Gli storici dell'economia hanno già descritto con sufficiente precisione il processo di formazione e d'integrazione successiva dell'economia mondiale ben prima che si affermasse il termine globalizzazione.Non sembra errato, infatti, porre l'inizio della globalizzazione moderna nell'età della formazione degli imperi spagnolo e portoghese, a cui seguì una ulteriore fase espansiva, intorno alla metà del Settecento, allorché si erano insediate reti transcontinentali stabili dal punto di vista economico e ricche di potenzialità. A cavallo del periodo che intercorre tra la metà del Settecento e la fine dell'Ottocento, vi fu l'avvento di rapporti economici mondiali d'intensità fino a quel momento sconosciuta, favoriti dalle capacità di produzione, di trasporto e di comunicazione messe in moto dalla rivoluzione industriale.
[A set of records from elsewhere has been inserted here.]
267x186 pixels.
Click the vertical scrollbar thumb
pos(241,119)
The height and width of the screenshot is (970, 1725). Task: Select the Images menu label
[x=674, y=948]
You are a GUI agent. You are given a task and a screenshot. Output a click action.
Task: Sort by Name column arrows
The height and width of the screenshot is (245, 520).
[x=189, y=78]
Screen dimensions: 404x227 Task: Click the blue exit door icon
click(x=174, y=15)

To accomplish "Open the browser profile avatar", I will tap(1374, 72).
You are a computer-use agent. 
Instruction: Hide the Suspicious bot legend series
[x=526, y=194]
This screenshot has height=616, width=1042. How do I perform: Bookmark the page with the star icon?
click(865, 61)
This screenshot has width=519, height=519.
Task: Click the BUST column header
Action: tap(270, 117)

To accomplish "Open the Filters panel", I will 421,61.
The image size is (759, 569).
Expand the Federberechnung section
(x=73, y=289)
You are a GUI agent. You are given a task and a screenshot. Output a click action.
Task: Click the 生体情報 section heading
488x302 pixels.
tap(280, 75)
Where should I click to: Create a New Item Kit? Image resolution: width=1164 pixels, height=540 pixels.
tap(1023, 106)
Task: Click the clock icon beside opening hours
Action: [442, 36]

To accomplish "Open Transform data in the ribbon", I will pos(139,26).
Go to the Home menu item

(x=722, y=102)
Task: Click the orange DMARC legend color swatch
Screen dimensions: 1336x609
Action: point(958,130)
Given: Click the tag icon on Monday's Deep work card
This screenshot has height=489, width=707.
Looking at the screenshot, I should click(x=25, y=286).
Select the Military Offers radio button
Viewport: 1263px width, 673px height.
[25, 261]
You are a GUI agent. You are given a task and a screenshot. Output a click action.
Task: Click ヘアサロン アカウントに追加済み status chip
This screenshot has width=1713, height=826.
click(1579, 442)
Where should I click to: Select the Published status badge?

È la fase contraddistinta da un'intensa affermazione del laissez faire che impose al resto del mondo i «trattati ineguali» e diffonderà in altri continenti le istituzioni e la tecnologia delle società europee occidentali.
L'involuzione di quella fase, com'è noto, sfocerà nel new imperialism, tipico della belle époque, che mise in luce caratteristiche nuove rispetto al vecchio colonialismo degli imperi. Accanto, infatti, alla crescita dell'interscambio commerciale prese sempre più rilievo la grande finanza internazionale, in quelle forme sempre più sofisticate che Rudolf Hilferding definì come «capitalismo finanziario». Lo sbocco di quella fase, che alcuni commentatori hanno etichettato «prima globalizzazione» (o «mondializzazione» secondo l'accezione francofona), sarà lo scoppio della Prima Guerra Totale della storia dell'umanità. L'avvento del nazionalismo che arrestò ogni forma di cooperazione tra le nazioni e alimentò quel lungo periodo d'incertezze che alcuni storici hanno designato come la «Seconda Guerra dei Trent'anni». L'avvento quindi di una fase di grande apertura dell'economia mondiale, se non sapientemente guidata dallo spirito di collaborazione e dalla volontà di cooperazione del concerto degli stati, non approda necessariamente e spontaneamente a una «pace liberale».